● Esercizio proposto A
Indichi se ciascuna delle seguenti affermazioni concorda con l'ordinanza della Cassazione, rispondendo sì o no e citando le parole decisive: (i) il relatore è il Dott. Succio Robert; (ii) la Celox Trade S.r.l. ha domicilio eletto in Roma, via Luigi Luciani n. 42; (iii) il collegio è presieduto dal Dott. Nonno Giacomo.
● Esercizio proposto B
Prosegua l'ordinanza della Cassazione a partire dal punto in cui si interrompe.
== Testo di riferimento
Sentenza Sentenza Cassazione Civile n. 22185 del 05/09/2019

Cassazione civile sez. trib., 05/09/2019, (ud. 24/01/2019, dep. 05/09/2019), n.22185

LA CORTE SUPREMA DI CASSAZIONE

SEZIONE TRIBUTARIA

Composta dagli Ill.mi Sigg.ri Magistrati:

Dott. PERRINO Angelina M. – Presidente –

Dott. NONNO Giacomo Mar – Consigliere –

Dott. CATALLOZZI Paolo – Consigliere –

Dott. SUCCIO Robert – rel. Consigliere –

Dott. PUTATURO DONATI VISCIDO DI NOCERA M.G. – Consigliere –

ha pronunciato la seguente:

ORDINANZA

sul ricorso iscritto al n. 5361/2014 R.G. proposto da:

AGENZIA DELLE DOGANE E DEI MONOPOLI in persona del Direttore pro

tempore, rappresentata e difesa dall’Avvocatura Generale dello

Stato, con domicilio eletto in Roma, via Dei Portoghesi, n. 12,

presso l’Avvocatura Generale dello Stato;

– ricorrente –

contro

CELOX TRADE S.R.L. in persona del legale rappresentante pro tempore

rappresentata e difesa giusta delega in atti dall’avv. Gregorio

Leone e dall’avv. Lorenza Roberta Leone ed elettivamente domiciliata

presso il secondo difensore in Roma, via Luigi Luciani n. 42 (studio

Salustri e associati)
====
== Dati registrati
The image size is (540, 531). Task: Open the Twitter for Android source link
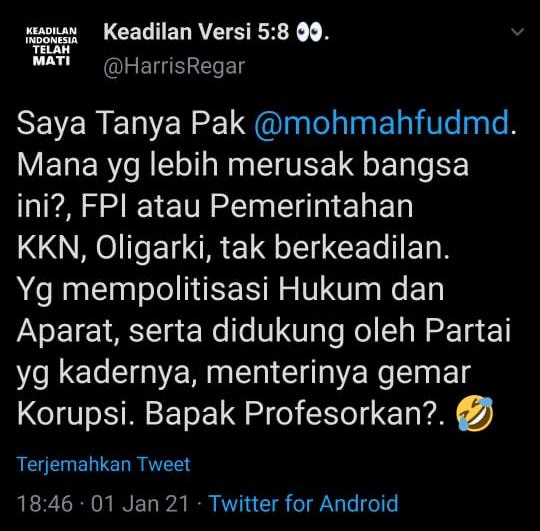[x=304, y=503]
====
● Soluzione dell'esercizio A
(i) Sì: "Dott. SUCCIO Robert – rel. Consigliere –".
(ii) Sì: "presso il secondo difensore in Roma, via Luigi Luciani n. 42".
(iii) No: "Dott. PERRINO Angelina M. – Presidente –".

● Soluzione dell'esercizio B
– controricorrente –

e contro

UNIVEG IMPORT

– intimata –

avverso la sentenza della Commissione Tributaria Regionale

dell’Emilia Romagna n. 10/1/13 depositata il 13/2/2013, non

notificata;

Udita la relazione della causa svolta nell’adunanza camerale del

24/1/2019 dal consigliere Roberto Succio.

Fatto

RILEVATO

che:

– con la sentenza di cui sopra il giudice di seconde cure ha accolto l’appello della società contribuente e riformato la decisione della CTP conseguentemente annullando l’avviso di accertamento emesso per il recupero di maggiori dazi derivanti da operazioni di importazione di aglio;

– avverso la sentenza di seconde cure propone ricorso per cassazione l’avvocatura dello Stato per conto dell’Agenzia delle Dogane a tre motivi; la società contribuente resiste con controricorso che illustra con memoria.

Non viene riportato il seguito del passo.